## GOAL OF THE EXERCISE
Word for word, output the data that follows.

[[ DATA RECORDS, beginning ]]

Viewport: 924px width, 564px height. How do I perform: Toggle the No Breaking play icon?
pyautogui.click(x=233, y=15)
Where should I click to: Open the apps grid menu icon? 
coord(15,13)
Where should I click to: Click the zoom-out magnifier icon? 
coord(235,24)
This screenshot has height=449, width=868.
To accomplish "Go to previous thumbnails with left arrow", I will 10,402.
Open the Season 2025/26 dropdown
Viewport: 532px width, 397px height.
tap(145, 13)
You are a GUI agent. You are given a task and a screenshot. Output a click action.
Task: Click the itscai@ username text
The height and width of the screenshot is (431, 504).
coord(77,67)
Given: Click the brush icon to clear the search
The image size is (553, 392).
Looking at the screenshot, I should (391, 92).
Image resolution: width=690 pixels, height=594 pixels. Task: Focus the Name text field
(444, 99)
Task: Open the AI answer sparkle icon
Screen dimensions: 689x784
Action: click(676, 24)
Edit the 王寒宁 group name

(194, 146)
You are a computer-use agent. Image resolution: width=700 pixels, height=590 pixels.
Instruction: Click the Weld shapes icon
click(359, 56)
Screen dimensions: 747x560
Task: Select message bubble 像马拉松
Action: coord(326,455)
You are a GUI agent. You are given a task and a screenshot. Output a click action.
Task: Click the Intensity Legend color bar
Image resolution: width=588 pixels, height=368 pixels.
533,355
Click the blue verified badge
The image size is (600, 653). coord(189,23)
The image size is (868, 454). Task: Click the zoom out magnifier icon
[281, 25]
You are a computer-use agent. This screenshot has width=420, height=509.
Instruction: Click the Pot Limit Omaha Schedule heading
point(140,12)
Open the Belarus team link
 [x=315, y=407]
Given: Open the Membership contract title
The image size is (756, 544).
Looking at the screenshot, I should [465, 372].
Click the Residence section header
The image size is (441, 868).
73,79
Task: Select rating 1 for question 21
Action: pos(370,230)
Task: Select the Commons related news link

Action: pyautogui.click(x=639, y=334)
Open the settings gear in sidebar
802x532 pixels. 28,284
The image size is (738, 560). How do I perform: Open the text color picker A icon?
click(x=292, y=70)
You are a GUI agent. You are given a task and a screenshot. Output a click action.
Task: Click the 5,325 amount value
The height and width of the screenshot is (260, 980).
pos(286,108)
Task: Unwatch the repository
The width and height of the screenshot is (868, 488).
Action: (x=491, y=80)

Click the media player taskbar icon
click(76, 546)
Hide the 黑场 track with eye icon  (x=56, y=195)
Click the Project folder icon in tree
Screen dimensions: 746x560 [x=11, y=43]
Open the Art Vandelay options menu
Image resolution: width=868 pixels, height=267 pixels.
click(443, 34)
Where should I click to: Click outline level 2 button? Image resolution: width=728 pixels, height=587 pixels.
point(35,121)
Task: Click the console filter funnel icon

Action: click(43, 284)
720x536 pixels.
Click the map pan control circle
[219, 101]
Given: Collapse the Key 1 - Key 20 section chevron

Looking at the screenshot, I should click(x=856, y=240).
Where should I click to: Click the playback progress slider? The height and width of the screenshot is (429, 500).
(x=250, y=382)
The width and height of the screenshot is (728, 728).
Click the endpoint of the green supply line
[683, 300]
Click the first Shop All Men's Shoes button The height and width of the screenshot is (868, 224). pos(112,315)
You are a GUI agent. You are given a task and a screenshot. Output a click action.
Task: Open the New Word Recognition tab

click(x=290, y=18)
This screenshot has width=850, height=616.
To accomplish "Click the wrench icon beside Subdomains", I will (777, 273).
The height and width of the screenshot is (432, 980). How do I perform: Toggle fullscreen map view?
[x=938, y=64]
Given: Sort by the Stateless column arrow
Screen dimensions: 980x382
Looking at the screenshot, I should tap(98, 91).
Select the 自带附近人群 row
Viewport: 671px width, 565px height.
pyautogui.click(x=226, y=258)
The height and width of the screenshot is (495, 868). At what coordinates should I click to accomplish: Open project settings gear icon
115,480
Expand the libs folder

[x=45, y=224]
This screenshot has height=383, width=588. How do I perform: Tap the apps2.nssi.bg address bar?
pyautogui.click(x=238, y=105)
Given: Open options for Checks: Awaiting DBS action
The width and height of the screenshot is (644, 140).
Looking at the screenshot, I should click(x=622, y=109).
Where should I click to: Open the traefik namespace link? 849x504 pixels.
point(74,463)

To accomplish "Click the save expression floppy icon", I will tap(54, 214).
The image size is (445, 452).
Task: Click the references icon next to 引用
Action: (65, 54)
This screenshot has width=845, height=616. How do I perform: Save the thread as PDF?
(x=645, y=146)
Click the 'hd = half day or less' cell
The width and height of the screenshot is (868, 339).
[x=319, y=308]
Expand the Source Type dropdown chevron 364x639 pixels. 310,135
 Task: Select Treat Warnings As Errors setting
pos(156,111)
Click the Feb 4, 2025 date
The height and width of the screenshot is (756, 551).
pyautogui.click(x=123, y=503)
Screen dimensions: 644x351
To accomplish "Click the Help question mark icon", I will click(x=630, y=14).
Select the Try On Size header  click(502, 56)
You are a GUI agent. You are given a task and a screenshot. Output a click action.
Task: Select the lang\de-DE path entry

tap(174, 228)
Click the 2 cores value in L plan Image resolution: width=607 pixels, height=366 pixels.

[[ DATA RECORDS, end ]]

## EXPECTED ANSWER
Viewport: 924px width, 564px height. How do I perform: Toggle the No Breaking play icon?
pyautogui.click(x=233, y=15)
Where should I click to: Open the apps grid menu icon? 
coord(15,13)
Where should I click to: Click the zoom-out magnifier icon? 
coord(235,24)
This screenshot has height=449, width=868.
To accomplish "Go to previous thumbnails with left arrow", I will 10,402.
Open the Season 2025/26 dropdown
Viewport: 532px width, 397px height.
tap(145, 13)
You are a GUI agent. You are given a task and a screenshot. Output a click action.
Task: Click the itscai@ username text
The height and width of the screenshot is (431, 504).
coord(77,67)
Given: Click the brush icon to clear the search
The image size is (553, 392).
Looking at the screenshot, I should (391, 92).
Image resolution: width=690 pixels, height=594 pixels. Task: Focus the Name text field
(444, 99)
Task: Open the AI answer sparkle icon
Screen dimensions: 689x784
Action: click(676, 24)
Edit the 王寒宁 group name

(194, 146)
You are a computer-use agent. Image resolution: width=700 pixels, height=590 pixels.
Instruction: Click the Weld shapes icon
click(359, 56)
Screen dimensions: 747x560
Task: Select message bubble 像马拉松
Action: coord(326,455)
You are a GUI agent. You are given a task and a screenshot. Output a click action.
Task: Click the Intensity Legend color bar
Image resolution: width=588 pixels, height=368 pixels.
533,355
Click the blue verified badge
The image size is (600, 653). coord(189,23)
The image size is (868, 454). Task: Click the zoom out magnifier icon
[281, 25]
You are a computer-use agent. This screenshot has width=420, height=509.
Instruction: Click the Pot Limit Omaha Schedule heading
point(140,12)
Open the Belarus team link
 [x=315, y=407]
Given: Open the Membership contract title
The image size is (756, 544).
Looking at the screenshot, I should [465, 372].
Click the Residence section header
The image size is (441, 868).
73,79
Task: Select rating 1 for question 21
Action: pos(370,230)
Task: Select the Commons related news link

Action: pyautogui.click(x=639, y=334)
Open the settings gear in sidebar
802x532 pixels. 28,284
The image size is (738, 560). How do I perform: Open the text color picker A icon?
click(x=292, y=70)
You are a GUI agent. You are given a task and a screenshot. Output a click action.
Task: Click the 5,325 amount value
The height and width of the screenshot is (260, 980).
pos(286,108)
Task: Unwatch the repository
The width and height of the screenshot is (868, 488).
Action: (x=491, y=80)

Click the media player taskbar icon
click(76, 546)
Hide the 黑场 track with eye icon  (x=56, y=195)
Click the Project folder icon in tree
Screen dimensions: 746x560 [x=11, y=43]
Open the Art Vandelay options menu
Image resolution: width=868 pixels, height=267 pixels.
click(443, 34)
Where should I click to: Click outline level 2 button? Image resolution: width=728 pixels, height=587 pixels.
point(35,121)
Task: Click the console filter funnel icon

Action: click(43, 284)
720x536 pixels.
Click the map pan control circle
[219, 101]
Given: Collapse the Key 1 - Key 20 section chevron

Looking at the screenshot, I should click(x=856, y=240).
Where should I click to: Click the playback progress slider? The height and width of the screenshot is (429, 500).
(x=250, y=382)
The width and height of the screenshot is (728, 728).
Click the endpoint of the green supply line
[683, 300]
Click the first Shop All Men's Shoes button The height and width of the screenshot is (868, 224). pos(112,315)
You are a GUI agent. You are given a task and a screenshot. Output a click action.
Task: Open the New Word Recognition tab

click(x=290, y=18)
This screenshot has width=850, height=616.
To accomplish "Click the wrench icon beside Subdomains", I will (777, 273).
The height and width of the screenshot is (432, 980). How do I perform: Toggle fullscreen map view?
[x=938, y=64]
Given: Sort by the Stateless column arrow
Screen dimensions: 980x382
Looking at the screenshot, I should tap(98, 91).
Select the 自带附近人群 row
Viewport: 671px width, 565px height.
pyautogui.click(x=226, y=258)
The height and width of the screenshot is (495, 868). At what coordinates should I click to accomplish: Open project settings gear icon
115,480
Expand the libs folder

[x=45, y=224]
This screenshot has height=383, width=588. How do I perform: Tap the apps2.nssi.bg address bar?
pyautogui.click(x=238, y=105)
Given: Open options for Checks: Awaiting DBS action
The width and height of the screenshot is (644, 140).
Looking at the screenshot, I should click(x=622, y=109).
Where should I click to: Open the traefik namespace link? 849x504 pixels.
point(74,463)

To accomplish "Click the save expression floppy icon", I will tap(54, 214).
The image size is (445, 452).
Task: Click the references icon next to 引用
Action: (65, 54)
This screenshot has width=845, height=616. How do I perform: Save the thread as PDF?
(x=645, y=146)
Click the 'hd = half day or less' cell
The width and height of the screenshot is (868, 339).
[x=319, y=308]
Expand the Source Type dropdown chevron 364x639 pixels. 310,135
 Task: Select Treat Warnings As Errors setting
pos(156,111)
Click the Feb 4, 2025 date
The height and width of the screenshot is (756, 551).
pyautogui.click(x=123, y=503)
Screen dimensions: 644x351
To accomplish "Click the Help question mark icon", I will click(x=630, y=14).
Select the Try On Size header  click(502, 56)
You are a GUI agent. You are given a task and a screenshot. Output a click action.
Task: Select the lang\de-DE path entry

tap(174, 228)
Click the 2 cores value in L plan Image resolution: width=607 pixels, height=366 pixels.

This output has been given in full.